EXTRACTED INFORMATION Block Start

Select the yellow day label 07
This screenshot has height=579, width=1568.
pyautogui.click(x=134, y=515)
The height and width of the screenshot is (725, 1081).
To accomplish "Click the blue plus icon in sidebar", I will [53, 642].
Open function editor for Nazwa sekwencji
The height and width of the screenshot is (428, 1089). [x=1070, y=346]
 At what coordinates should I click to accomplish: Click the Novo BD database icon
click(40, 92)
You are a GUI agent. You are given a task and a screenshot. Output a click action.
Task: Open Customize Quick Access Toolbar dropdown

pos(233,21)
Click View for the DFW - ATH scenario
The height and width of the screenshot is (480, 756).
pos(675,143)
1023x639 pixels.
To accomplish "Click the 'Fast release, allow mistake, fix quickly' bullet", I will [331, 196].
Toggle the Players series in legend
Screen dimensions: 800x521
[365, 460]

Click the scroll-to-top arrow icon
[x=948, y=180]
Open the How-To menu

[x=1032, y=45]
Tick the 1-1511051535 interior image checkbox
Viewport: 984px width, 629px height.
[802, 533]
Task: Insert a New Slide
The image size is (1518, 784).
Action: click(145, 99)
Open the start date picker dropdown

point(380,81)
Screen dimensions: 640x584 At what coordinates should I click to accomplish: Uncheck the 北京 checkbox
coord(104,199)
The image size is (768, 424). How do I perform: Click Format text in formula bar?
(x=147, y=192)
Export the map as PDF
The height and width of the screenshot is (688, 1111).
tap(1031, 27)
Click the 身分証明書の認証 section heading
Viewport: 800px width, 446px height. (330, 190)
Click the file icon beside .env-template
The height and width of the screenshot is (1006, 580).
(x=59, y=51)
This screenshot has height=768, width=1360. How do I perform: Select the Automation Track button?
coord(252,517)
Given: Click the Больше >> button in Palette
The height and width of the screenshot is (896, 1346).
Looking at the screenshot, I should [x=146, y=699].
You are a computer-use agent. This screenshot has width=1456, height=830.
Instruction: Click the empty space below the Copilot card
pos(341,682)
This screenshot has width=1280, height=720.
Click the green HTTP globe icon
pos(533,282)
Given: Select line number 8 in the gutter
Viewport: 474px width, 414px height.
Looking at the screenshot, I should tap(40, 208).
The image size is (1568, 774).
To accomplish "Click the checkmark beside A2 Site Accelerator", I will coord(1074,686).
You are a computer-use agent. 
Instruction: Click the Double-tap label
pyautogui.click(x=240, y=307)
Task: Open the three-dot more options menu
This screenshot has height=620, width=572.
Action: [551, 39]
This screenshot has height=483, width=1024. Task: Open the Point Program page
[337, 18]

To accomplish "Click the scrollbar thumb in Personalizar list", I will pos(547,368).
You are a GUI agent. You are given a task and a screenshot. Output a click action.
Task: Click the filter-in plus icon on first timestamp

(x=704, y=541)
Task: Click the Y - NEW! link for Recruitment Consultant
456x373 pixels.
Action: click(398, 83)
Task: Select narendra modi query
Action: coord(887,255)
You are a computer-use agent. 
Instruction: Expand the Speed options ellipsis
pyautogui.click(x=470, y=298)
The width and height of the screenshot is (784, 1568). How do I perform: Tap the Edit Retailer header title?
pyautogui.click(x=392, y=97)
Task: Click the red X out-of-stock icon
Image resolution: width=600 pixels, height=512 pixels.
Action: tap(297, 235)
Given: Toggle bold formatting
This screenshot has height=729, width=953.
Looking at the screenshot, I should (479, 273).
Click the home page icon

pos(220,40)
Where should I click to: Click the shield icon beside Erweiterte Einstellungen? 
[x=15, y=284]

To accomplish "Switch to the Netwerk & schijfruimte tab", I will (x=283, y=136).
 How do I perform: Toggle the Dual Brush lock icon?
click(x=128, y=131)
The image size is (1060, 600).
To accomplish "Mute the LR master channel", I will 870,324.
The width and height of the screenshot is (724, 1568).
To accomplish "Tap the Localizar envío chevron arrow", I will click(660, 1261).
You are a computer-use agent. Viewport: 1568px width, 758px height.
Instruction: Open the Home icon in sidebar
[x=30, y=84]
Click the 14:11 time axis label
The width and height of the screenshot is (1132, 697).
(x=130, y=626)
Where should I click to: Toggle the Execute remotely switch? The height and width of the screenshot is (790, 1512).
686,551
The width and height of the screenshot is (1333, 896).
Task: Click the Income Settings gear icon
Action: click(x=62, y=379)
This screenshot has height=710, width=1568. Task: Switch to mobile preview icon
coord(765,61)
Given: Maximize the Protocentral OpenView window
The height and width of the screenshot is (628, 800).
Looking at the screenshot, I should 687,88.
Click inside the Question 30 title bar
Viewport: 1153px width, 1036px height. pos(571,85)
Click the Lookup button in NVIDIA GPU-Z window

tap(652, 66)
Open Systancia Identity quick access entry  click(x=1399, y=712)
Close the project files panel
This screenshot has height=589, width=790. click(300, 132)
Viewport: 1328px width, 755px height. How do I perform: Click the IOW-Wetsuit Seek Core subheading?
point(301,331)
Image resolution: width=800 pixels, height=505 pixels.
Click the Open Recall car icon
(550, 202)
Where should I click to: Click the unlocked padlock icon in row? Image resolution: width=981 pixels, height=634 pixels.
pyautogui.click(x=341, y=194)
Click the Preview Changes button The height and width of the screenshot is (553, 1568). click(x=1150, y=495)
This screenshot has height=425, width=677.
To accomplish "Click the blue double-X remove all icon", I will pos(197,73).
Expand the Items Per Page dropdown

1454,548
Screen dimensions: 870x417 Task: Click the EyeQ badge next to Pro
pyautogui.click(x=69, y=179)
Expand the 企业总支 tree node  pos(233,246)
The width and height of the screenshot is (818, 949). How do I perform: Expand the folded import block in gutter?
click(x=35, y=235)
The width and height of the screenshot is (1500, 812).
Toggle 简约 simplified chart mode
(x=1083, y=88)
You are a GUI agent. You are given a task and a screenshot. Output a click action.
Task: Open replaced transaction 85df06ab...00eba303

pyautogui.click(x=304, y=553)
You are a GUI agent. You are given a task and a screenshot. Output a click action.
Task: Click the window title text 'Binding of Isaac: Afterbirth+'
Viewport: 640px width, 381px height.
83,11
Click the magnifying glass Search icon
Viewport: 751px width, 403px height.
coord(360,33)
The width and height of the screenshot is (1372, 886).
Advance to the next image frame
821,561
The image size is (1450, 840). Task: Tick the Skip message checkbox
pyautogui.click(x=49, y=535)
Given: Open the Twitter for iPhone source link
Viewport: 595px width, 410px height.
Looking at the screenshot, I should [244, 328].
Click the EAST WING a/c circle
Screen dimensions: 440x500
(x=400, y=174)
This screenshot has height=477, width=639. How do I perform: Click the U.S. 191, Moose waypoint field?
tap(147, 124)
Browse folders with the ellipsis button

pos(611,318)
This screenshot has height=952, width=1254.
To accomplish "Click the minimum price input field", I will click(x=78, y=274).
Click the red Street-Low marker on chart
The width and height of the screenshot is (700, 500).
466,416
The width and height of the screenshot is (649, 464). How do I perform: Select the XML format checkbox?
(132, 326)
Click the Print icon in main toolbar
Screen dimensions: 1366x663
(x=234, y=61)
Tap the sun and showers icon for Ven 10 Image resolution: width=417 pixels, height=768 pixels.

EXTRACTED INFORMATION Block End

Go through the listing above and return every line where the word "link" occurs.

SOLVED EXERCISE:
Task: Click the Y - NEW! link for Recruitment Consultant
Given: Open the Twitter for iPhone source link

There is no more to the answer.